2.> sqlSave(channel, data1, rownames = "DiffHighLow", addPK = TRUE)

Error in sqlSave(channel, data1, rownames = "DiffHighLow", addPK = TRUE) : 42S21 1060 [MySQL][ODBC 5.3(w) Driver][mysqld-5.0.41-community-nt]Duplicate column name 'diffhighlow'

[RODBC] ERROR: Could not SQLExecDirect 'CREATE TABLE data1 (DiffHighLow varchar(255) NOT NULL PRIMARY KEY, exdata3_id integer, date double, open double, high double, low double, close double, shares_ integer, turnover_ double, diffhighlow double)'

3rd. > sqlUpdate(channel,data1, "exdata3")

Error in sqlUpdate(channel, data1, "exdata3") : data frame column(s) date open high low close shares_ turnover_ diffhighlow not in database table

I don't understand, amongst other things, why its not recognizing the row names which already exist in the database table except for 'DiffHighLow'

Please advise. I have searched for such a question on SO a lot and tried the the various solutions already posted (that looked most alike to my query)but none of them seem to be working.


Solution

  • If I understand you correctly, you load the contents of a table, exdata3 into R from a MySQL database, modify it by among other things adding a new column, DiffHighLow, and now you want to save it back to the MySQL database.
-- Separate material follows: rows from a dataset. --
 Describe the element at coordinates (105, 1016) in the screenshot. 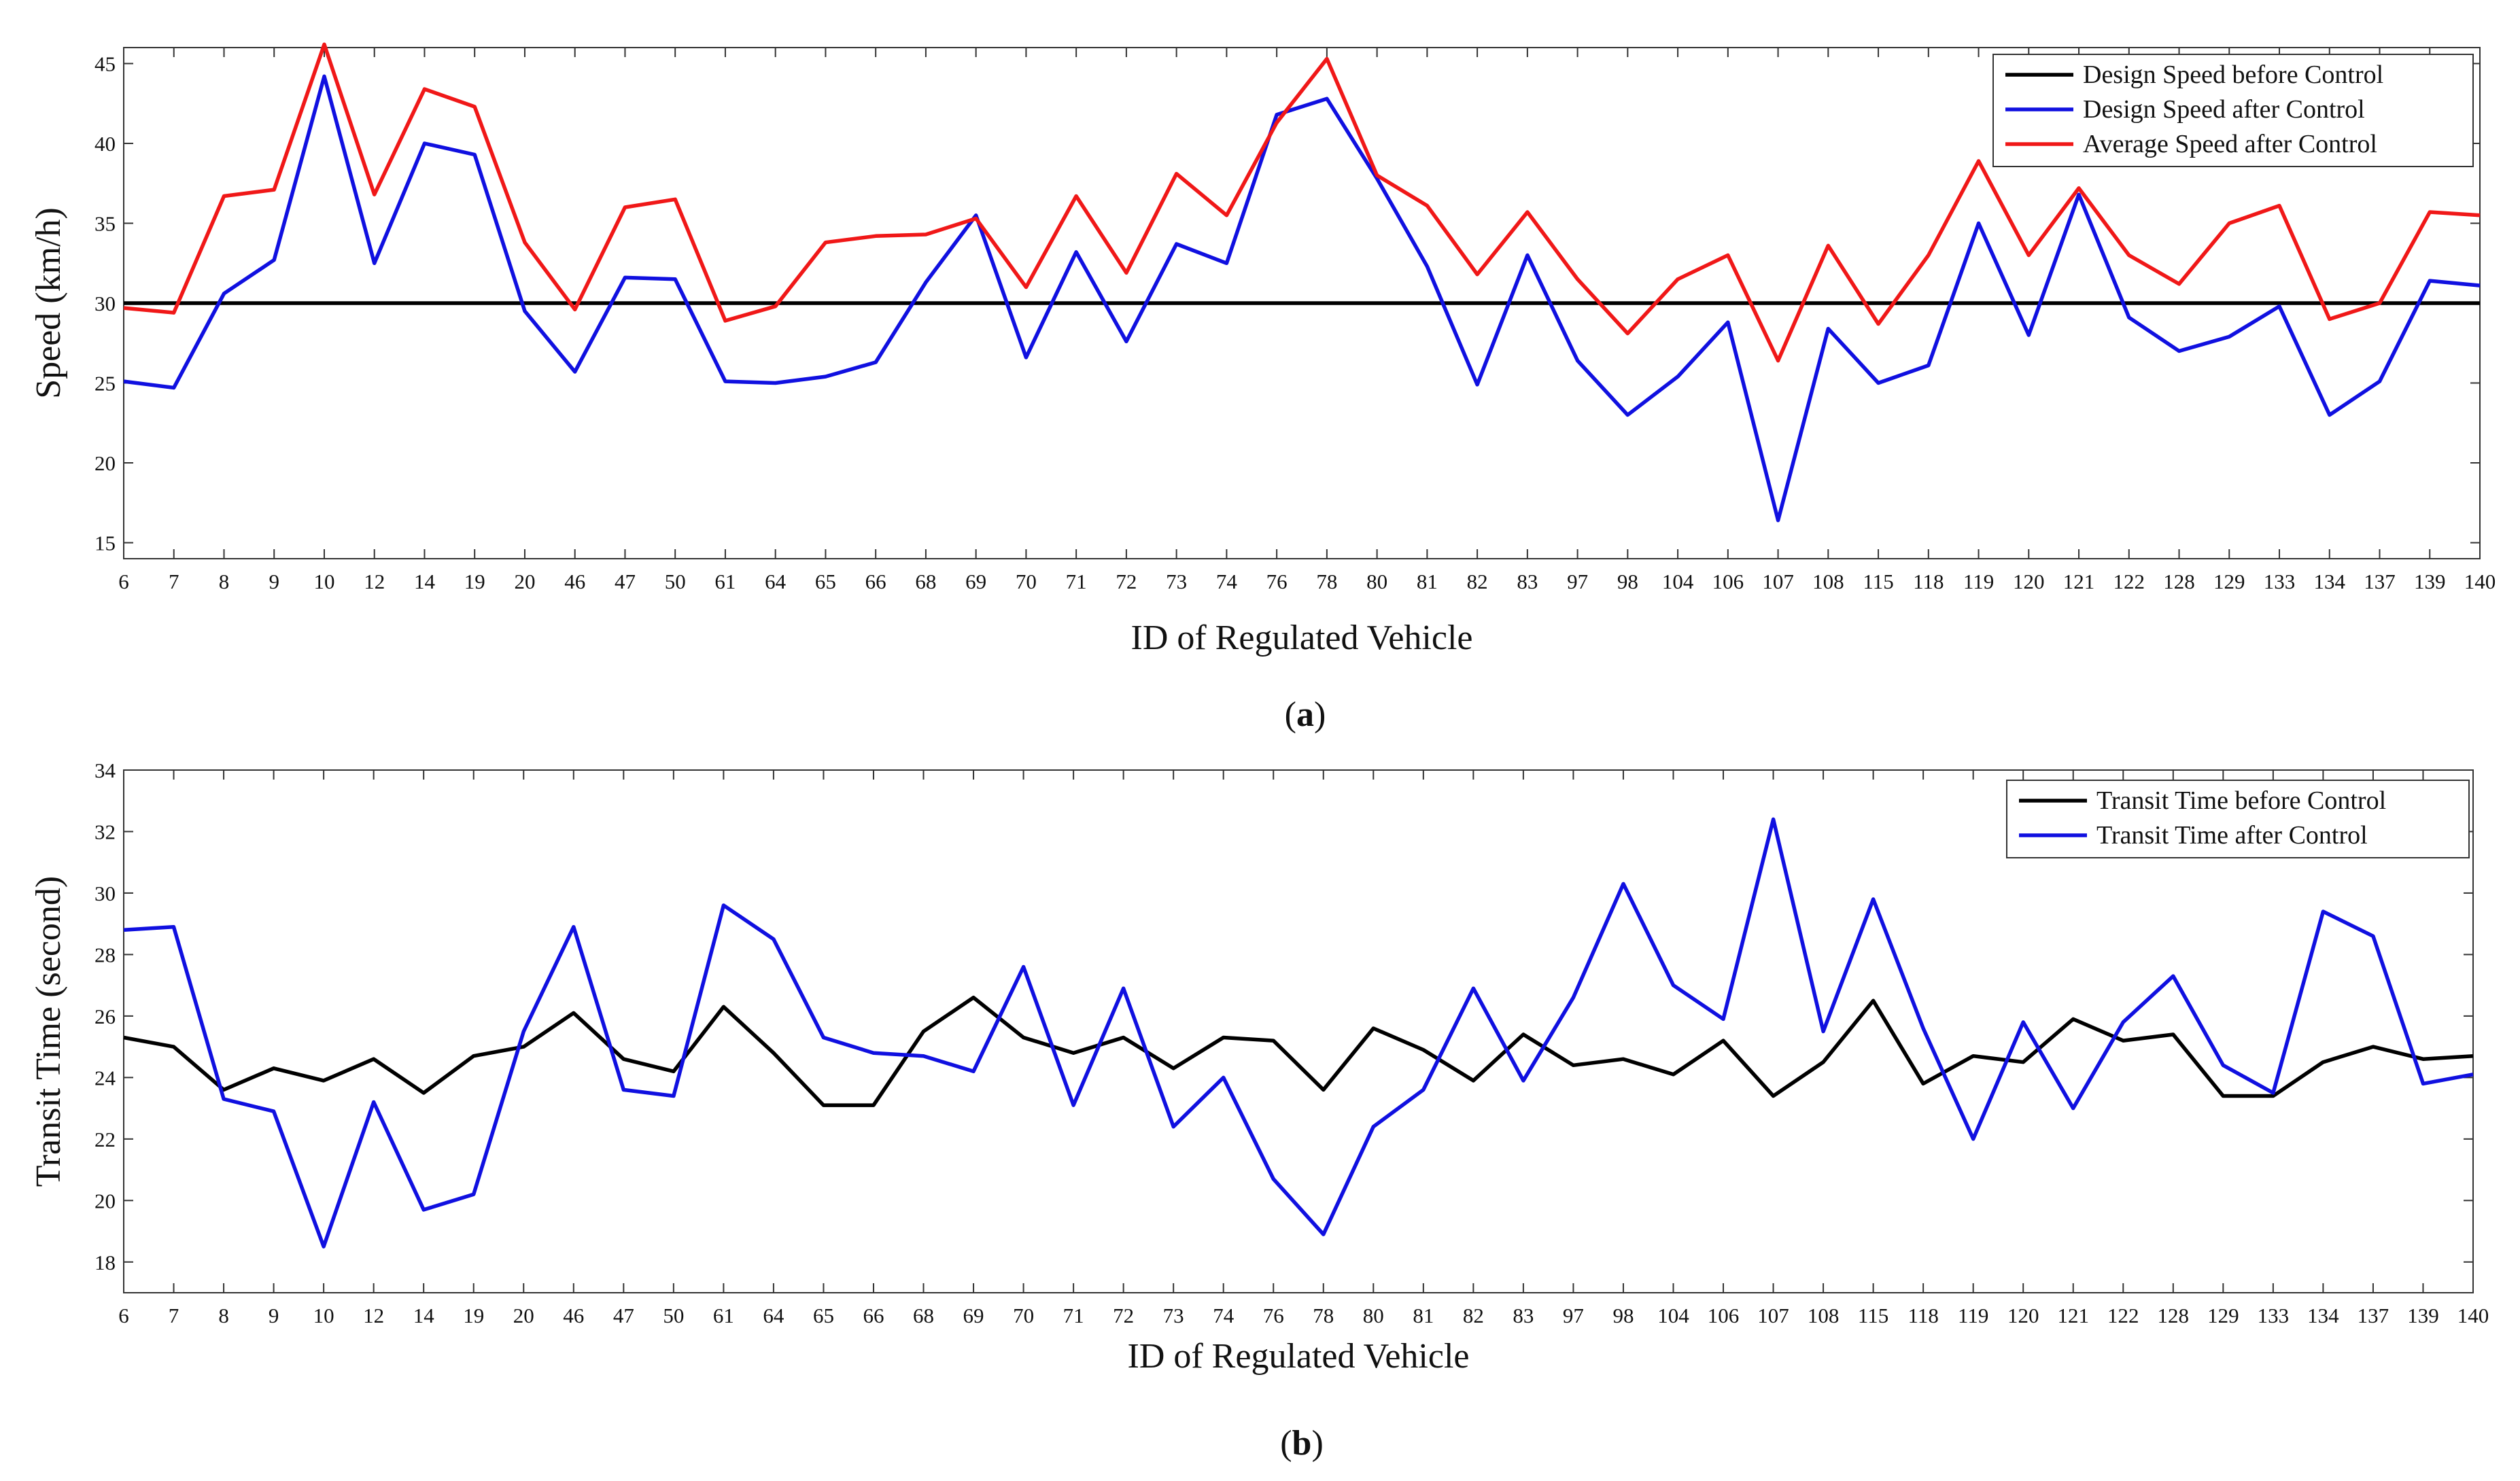

I see `y-tick-label: 26` at that location.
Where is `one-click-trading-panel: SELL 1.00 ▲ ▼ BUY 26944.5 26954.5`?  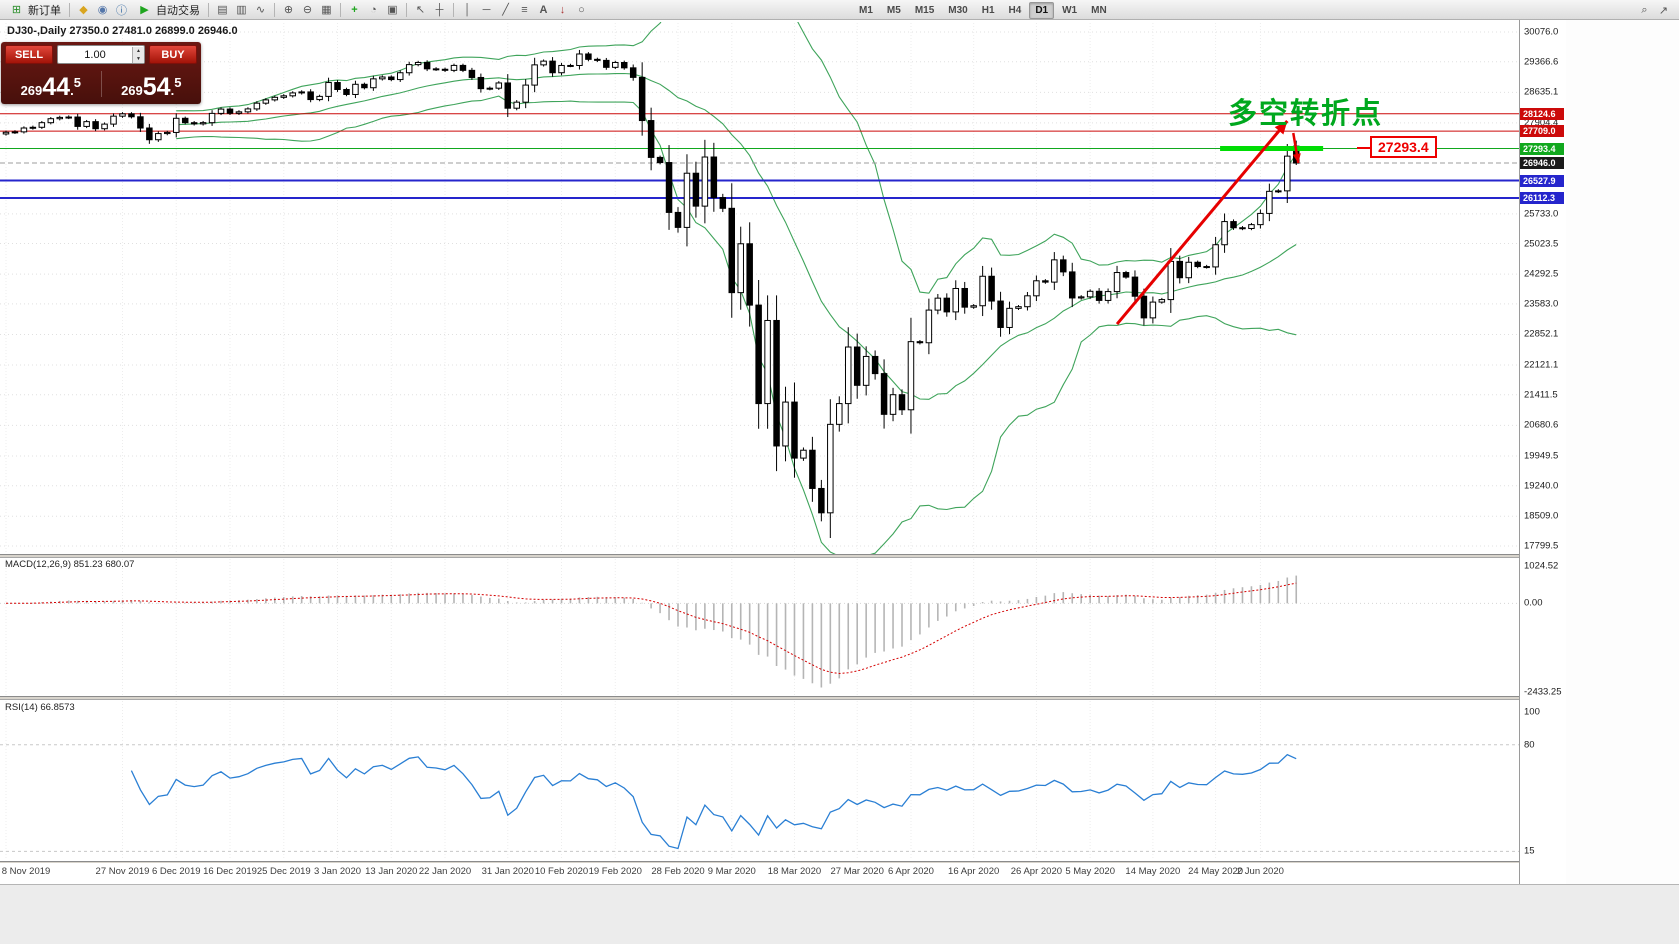
one-click-trading-panel: SELL 1.00 ▲ ▼ BUY 26944.5 26954.5 is located at coordinates (101, 73).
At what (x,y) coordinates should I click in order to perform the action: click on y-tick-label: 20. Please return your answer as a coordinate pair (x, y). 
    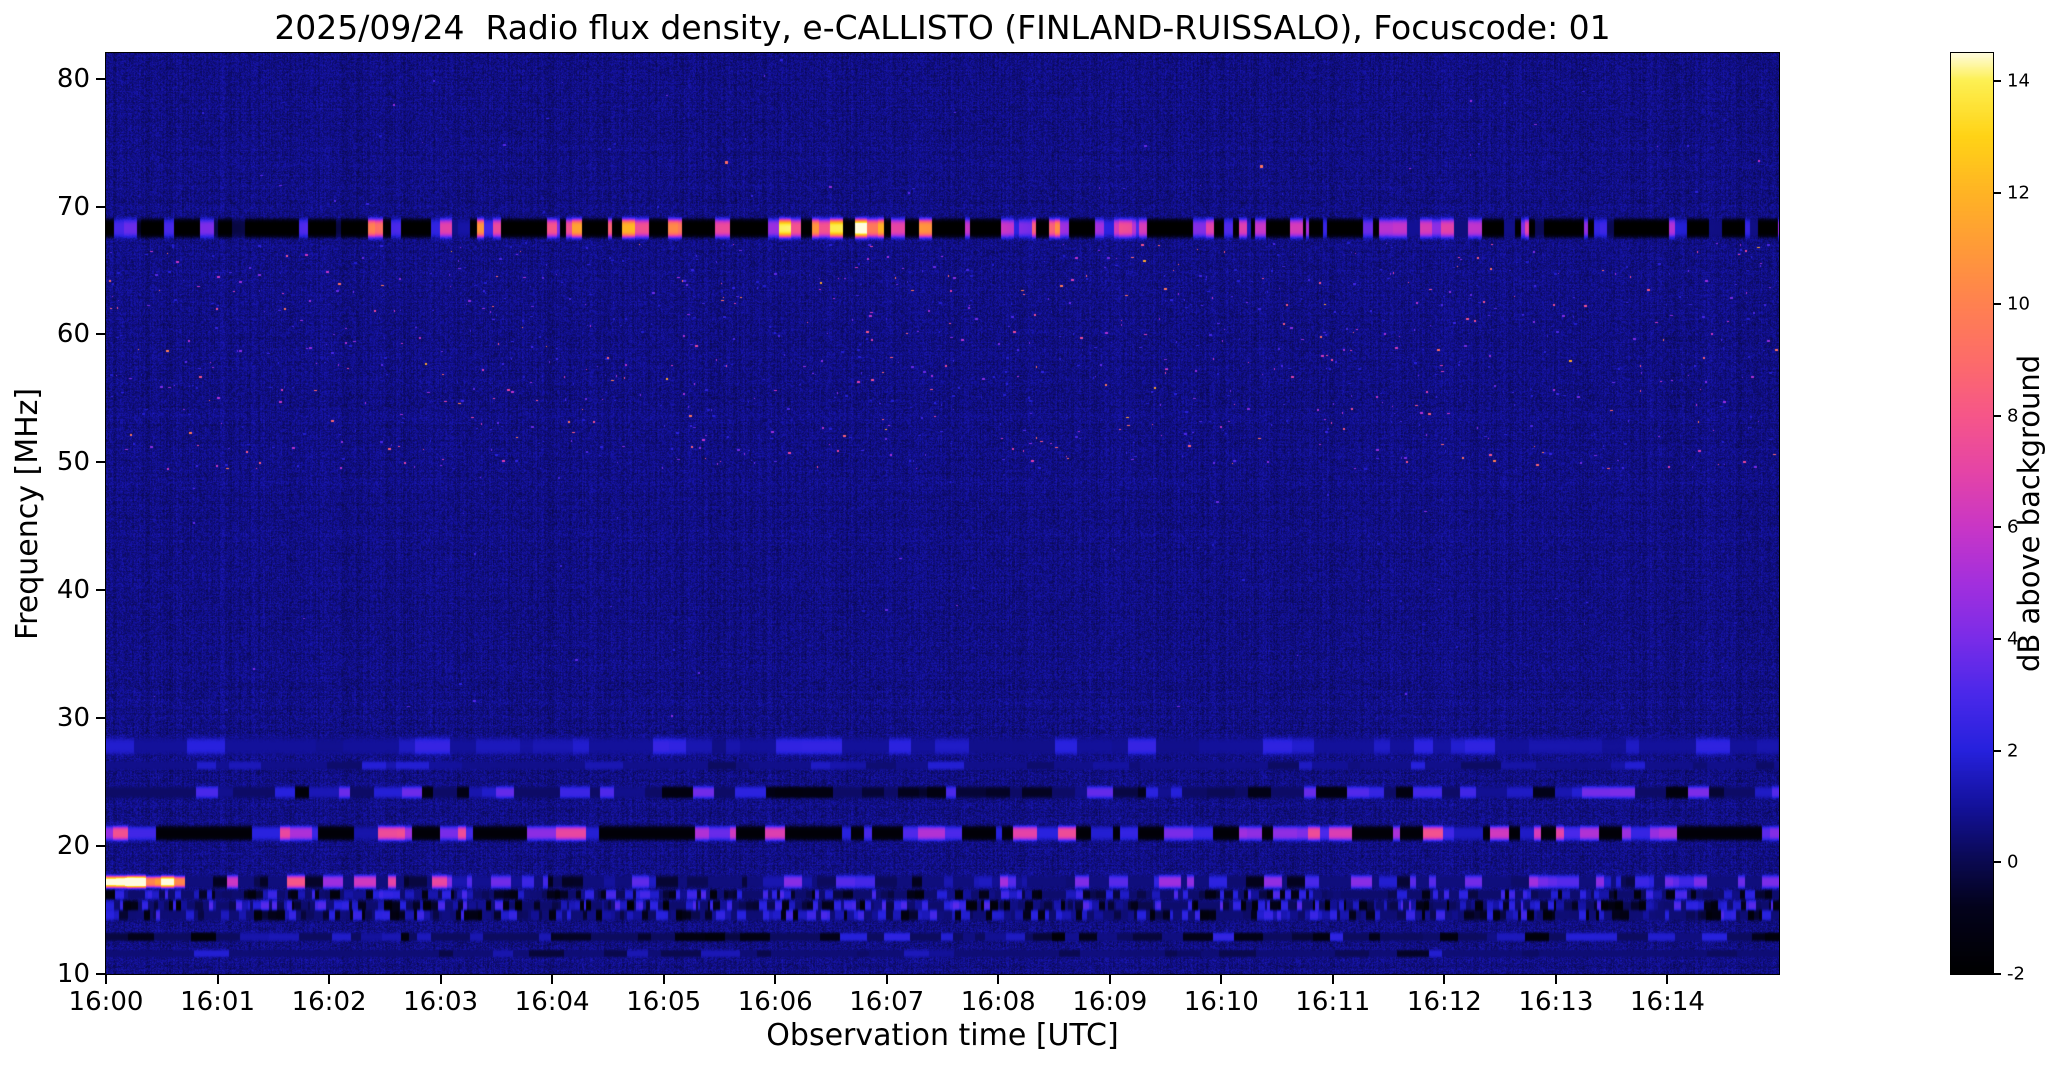
    Looking at the image, I should click on (73, 846).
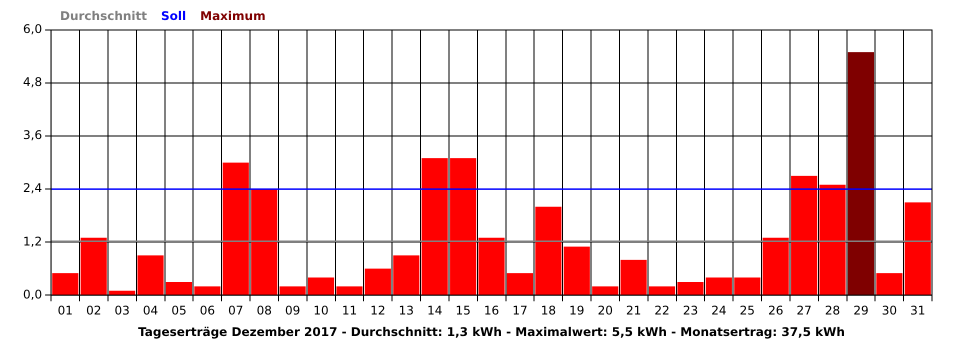  What do you see at coordinates (406, 311) in the screenshot?
I see `x-tick-label: 13` at bounding box center [406, 311].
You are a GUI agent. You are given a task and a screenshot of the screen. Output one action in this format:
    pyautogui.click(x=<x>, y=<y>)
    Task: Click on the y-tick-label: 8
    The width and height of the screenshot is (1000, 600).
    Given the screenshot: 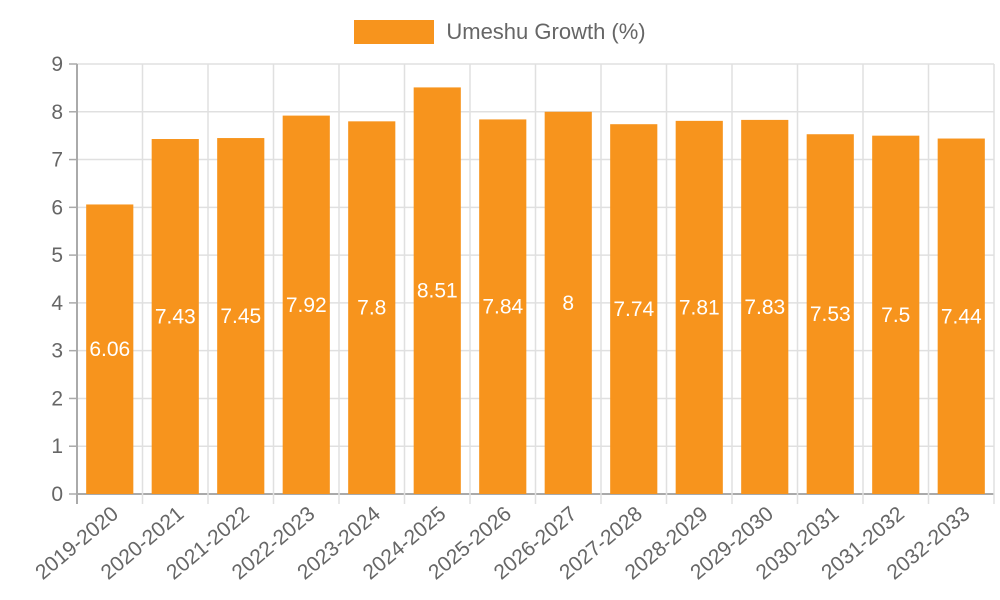 What is the action you would take?
    pyautogui.click(x=57, y=112)
    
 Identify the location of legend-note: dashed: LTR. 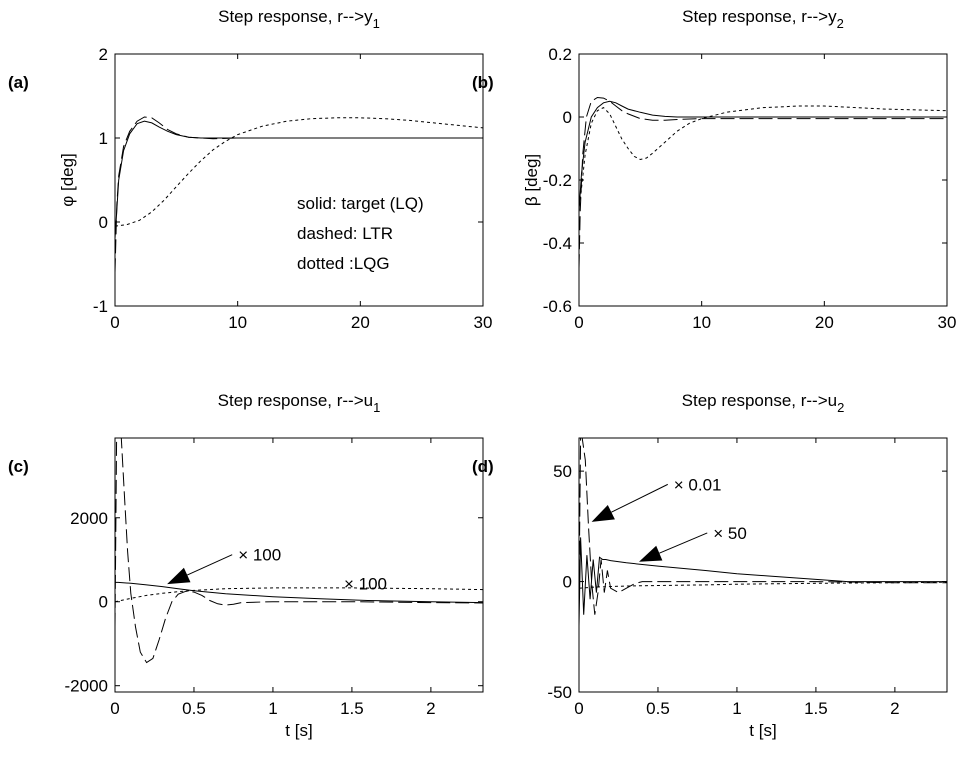
(345, 234).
If that is what you are trying to do, this will work:

    # this just sets up the example
    set.seed(1)    # for reproducible example
    df <- data.frame(Open=rnorm(50), Low=rnorm(50), High=rnorm(50), Close=rnorm(50))
    library(RODBC)
    channel <- odbcConnect(dsn="MySQL", case="nochange")
    sqlSave(channel,df,"exdata3", rownames=F)
    
    data1 <- sqlQuery(channel,"select * from exdata3")
    data1 <- transform(data1,DiffHighLow=High-Low)
    
    # you start here
    sqlQuery(channel,"drop table exdata3")
    sqlSave(channel,data1,"exdata3")
    result <- sqlQuery(channel,"select * from exdata3")
    head(result)
    

    The basic problem is that sqlSave(...) requires either that the MySQL table not exist at all (in which case it will be created), or that it has columns which map exactly to the columns in your database. You can't add columns using sqlSave(...). So this code simply deletes the original version of exdata3 and then creates a new copy from the data in data1. The last line just reads the table back in to demonstrate that it worked.

    There are a couple of problems with your code.

    The first try fails because you pass a variable name exdata3, instead of a character string "exdata3". You don't have a variable named exdata3 in your R environment, hence the error: "object 'exdata3' not found".

    The second try fails because you are telling the ODBC driver to save the data frame's row names in a column called diffhighlow, but there is already a column in data1 with that name, so the driver is trying to create two columns with the same name.

    The third try fails because the columns in exdata3 don't map out to the columns in data1.